[GOAL OF THE EXERCISE]: Pictures stay out of this copy; please retype only the lines from the start of the records through the line with "Task: View MASTER SPORT 28592BPCSMS photo".

[INFORMATION]:
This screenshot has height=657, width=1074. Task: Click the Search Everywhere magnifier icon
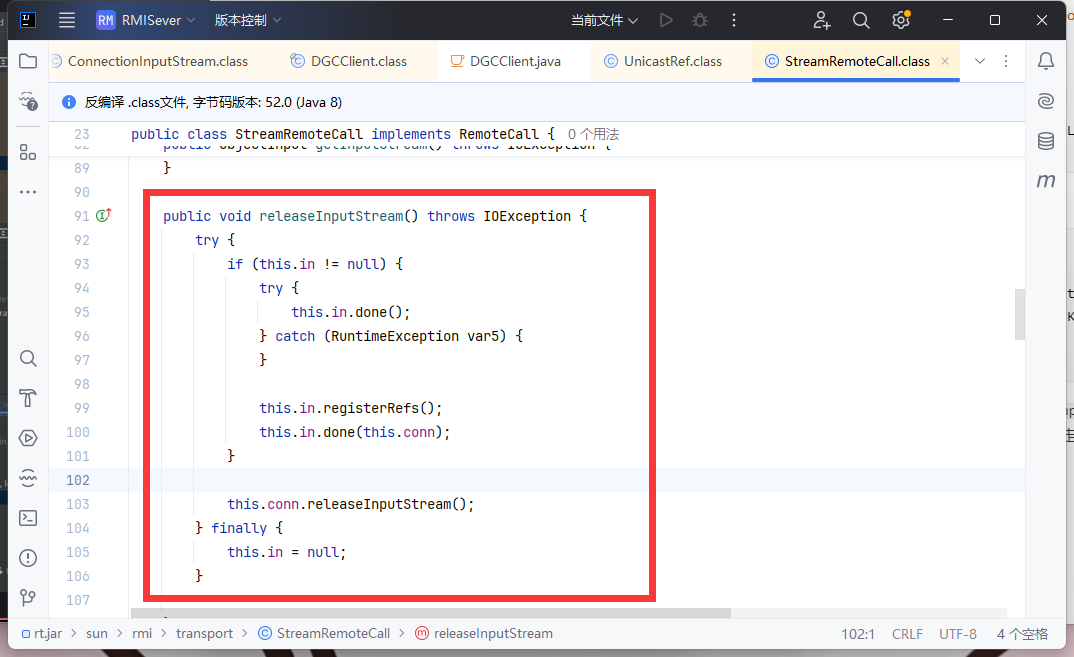pos(860,20)
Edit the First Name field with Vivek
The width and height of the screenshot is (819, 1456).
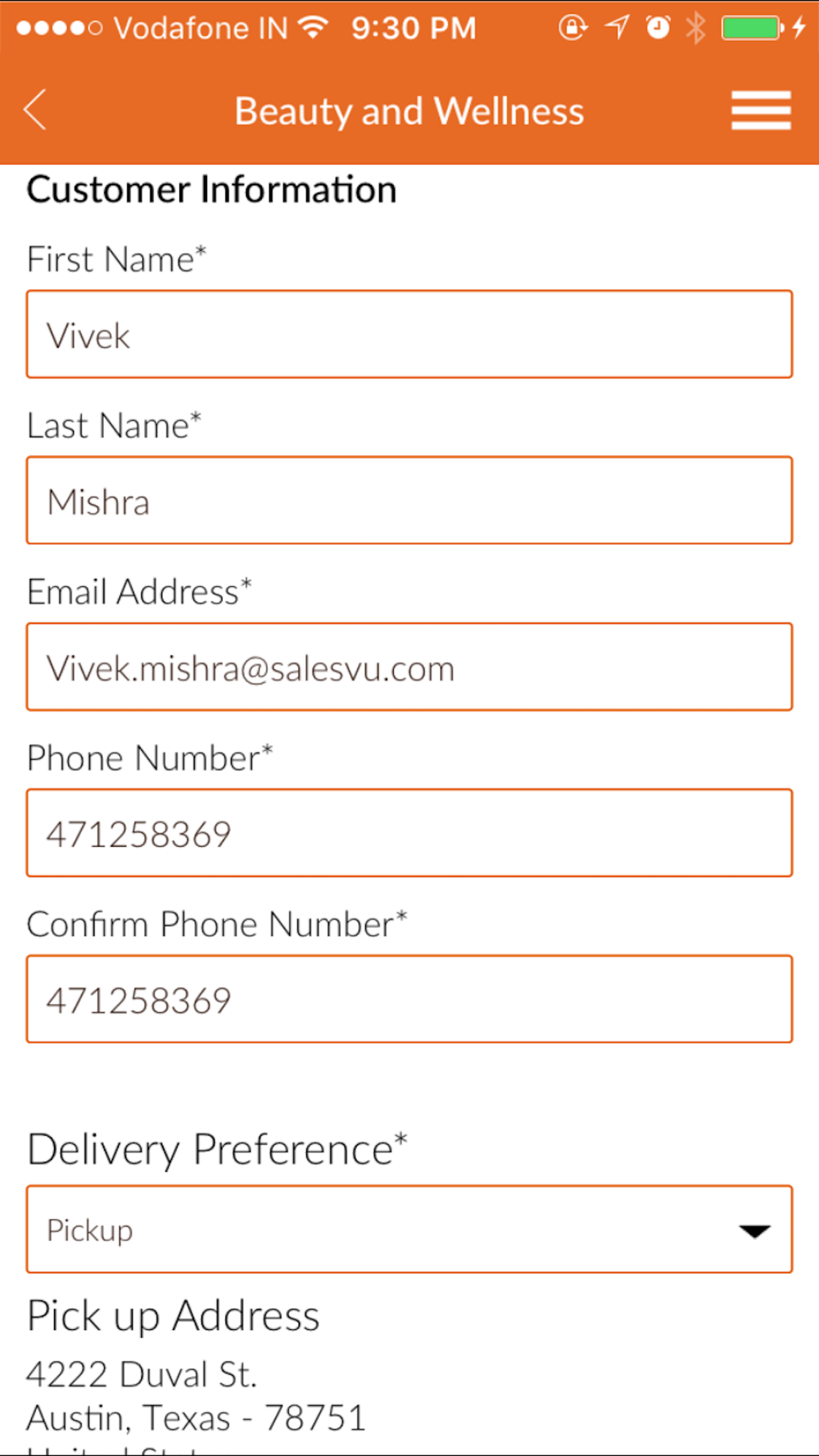(x=410, y=334)
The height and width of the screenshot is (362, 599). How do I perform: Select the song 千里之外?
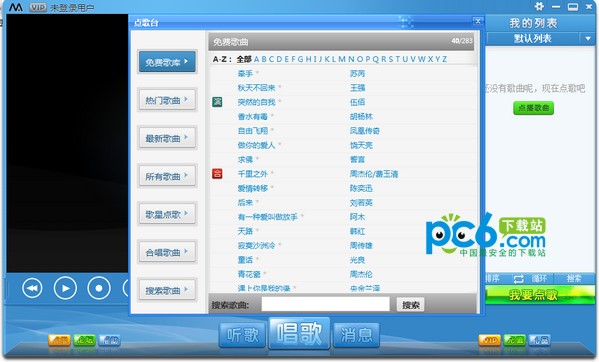[x=253, y=174]
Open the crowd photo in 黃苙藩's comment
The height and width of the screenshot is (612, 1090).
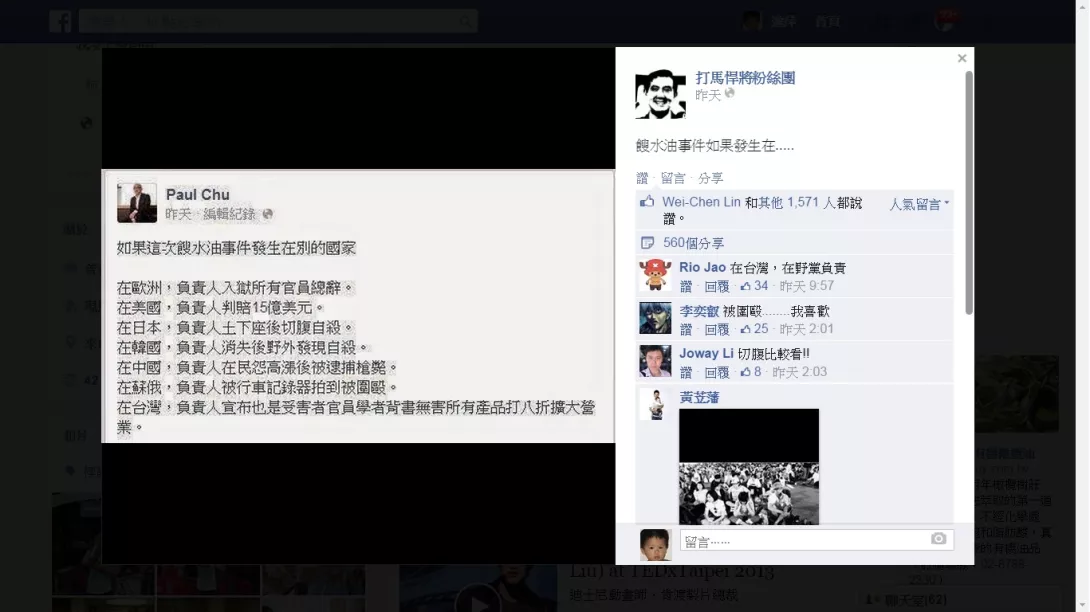pos(749,467)
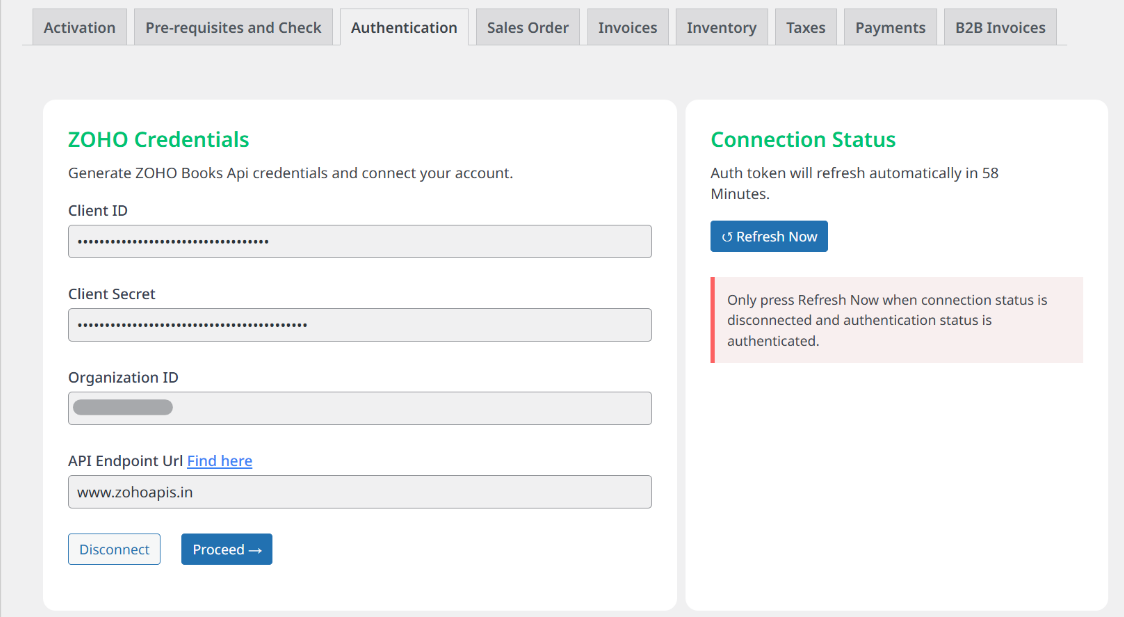
Task: Open the Pre-requisites and Check tab
Action: tap(232, 27)
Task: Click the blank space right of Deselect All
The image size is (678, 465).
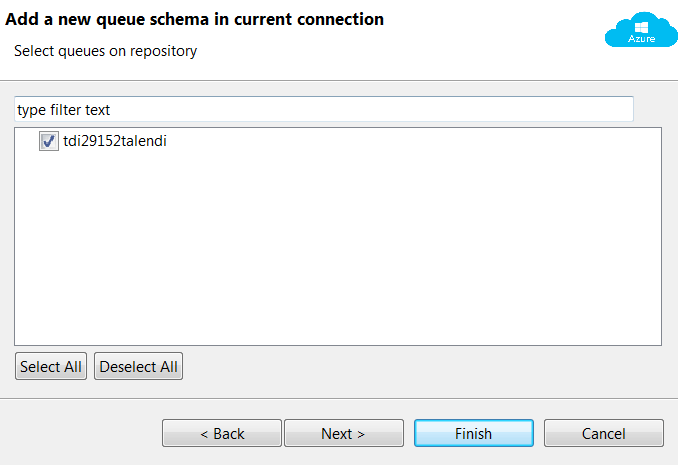Action: (x=420, y=366)
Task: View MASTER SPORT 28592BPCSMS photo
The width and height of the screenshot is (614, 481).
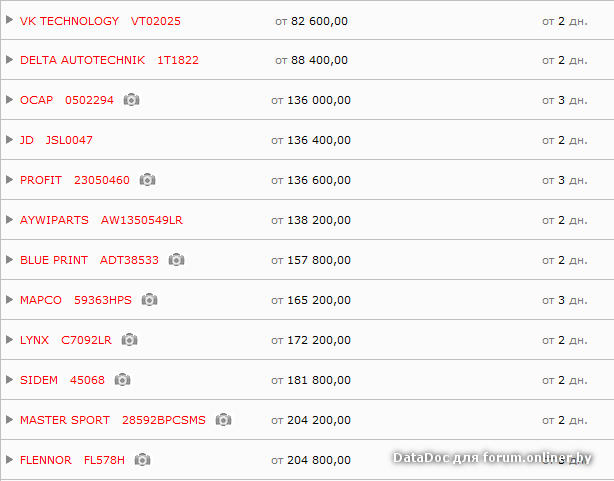Action: coord(224,420)
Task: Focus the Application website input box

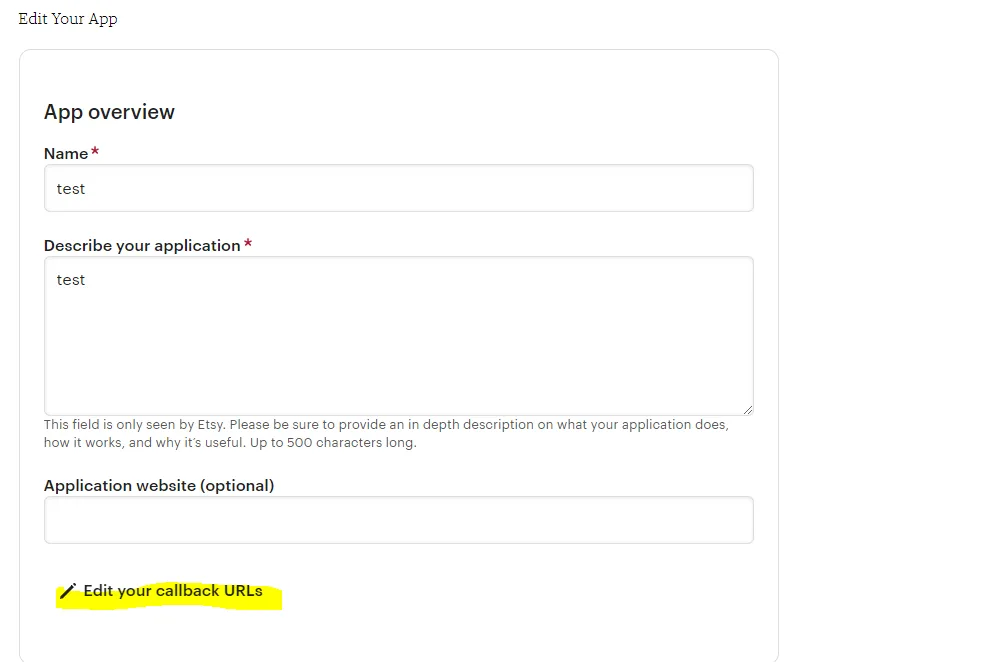Action: 398,520
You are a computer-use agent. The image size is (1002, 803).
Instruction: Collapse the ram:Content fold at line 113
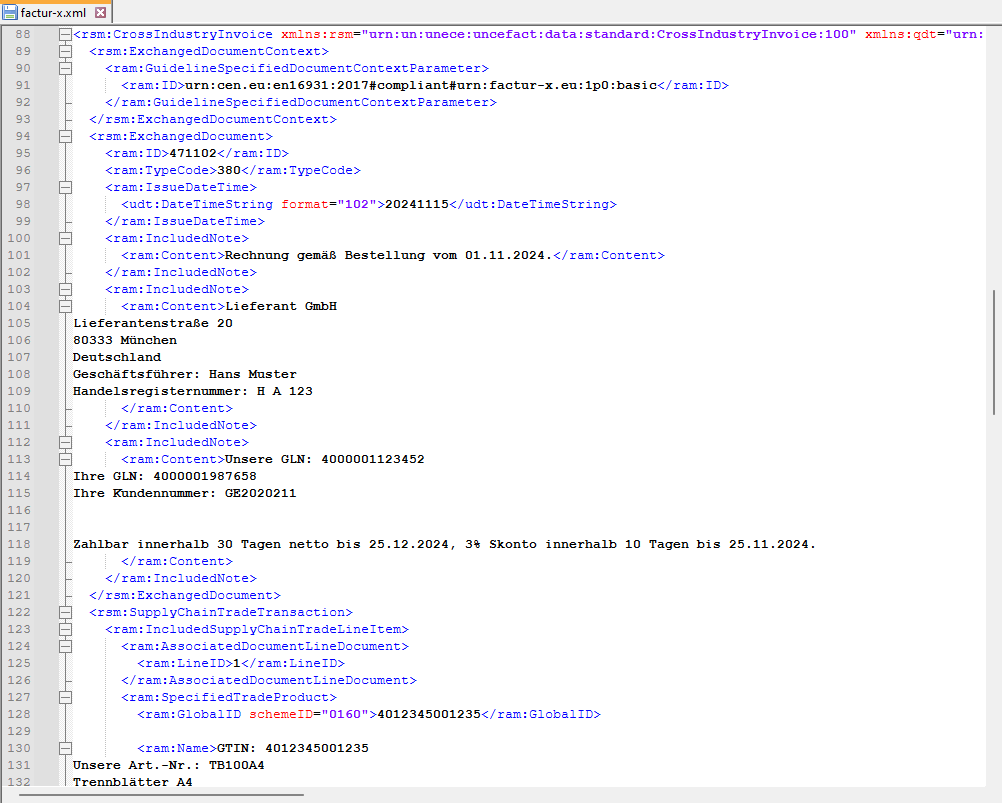tap(65, 459)
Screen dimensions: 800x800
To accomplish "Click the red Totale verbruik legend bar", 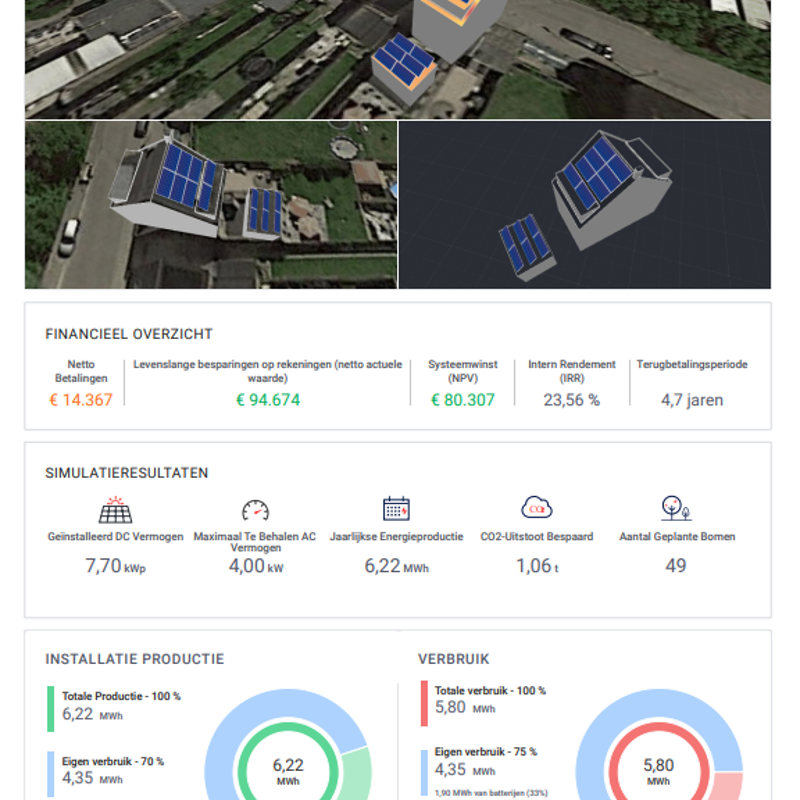I will 424,704.

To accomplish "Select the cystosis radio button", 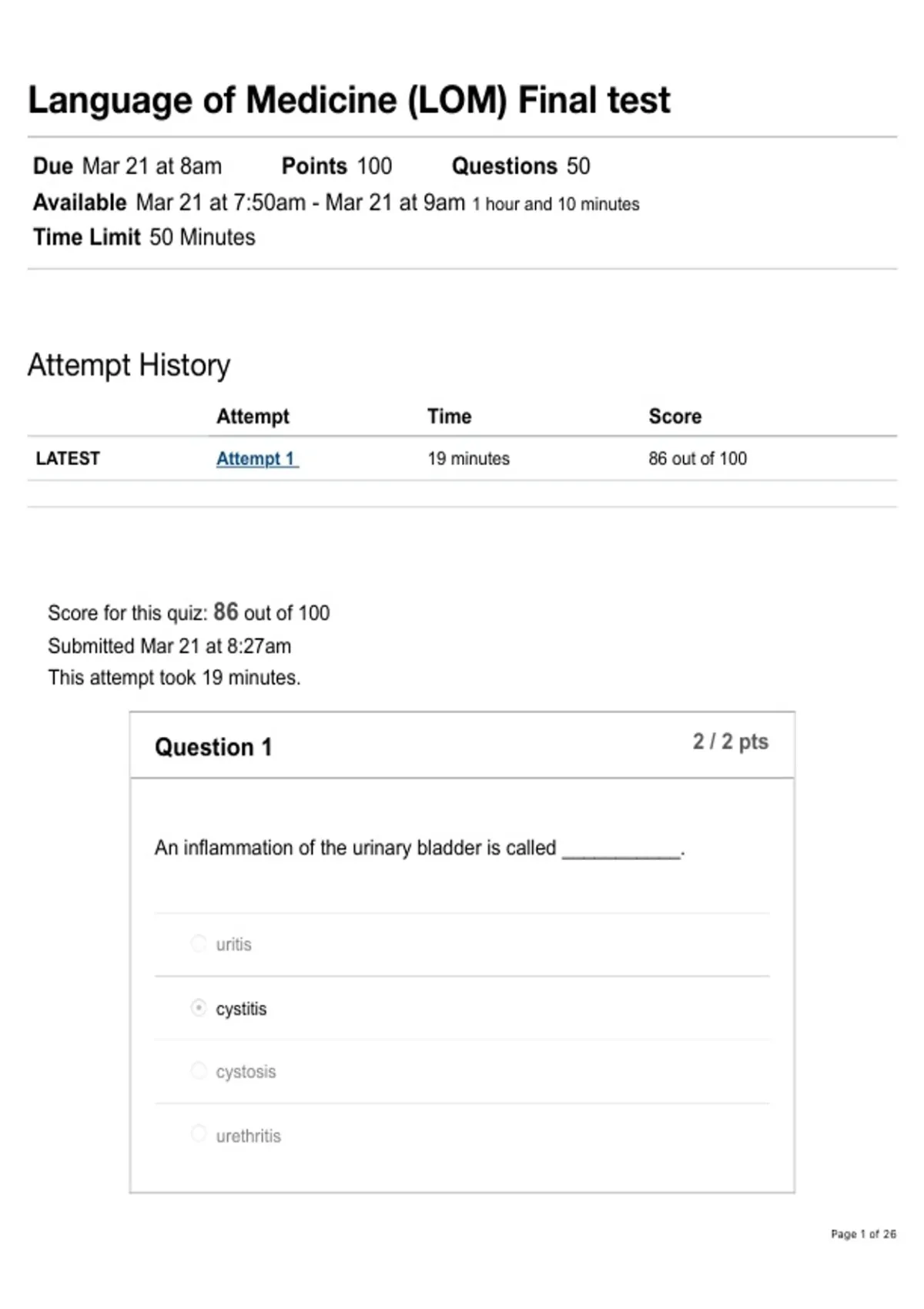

[TASK RESULT]:
This screenshot has height=657, width=1074. Task: Click the Search Everywhere magnifier icon
pos(860,20)
Edit the First Name field with Vivek
The width and height of the screenshot is (819, 1456).
(x=410, y=334)
The height and width of the screenshot is (362, 599). How do I perform: Select the song 千里之外?
[x=253, y=174]
Open the crowd photo in 黃苙藩's comment
The height and width of the screenshot is (612, 1090).
pos(749,467)
Task: Open the Pre-requisites and Check tab
Action: tap(232, 27)
Task: Click the blank space right of Deselect All
The image size is (678, 465).
Action: (x=420, y=366)
Task: View MASTER SPORT 28592BPCSMS photo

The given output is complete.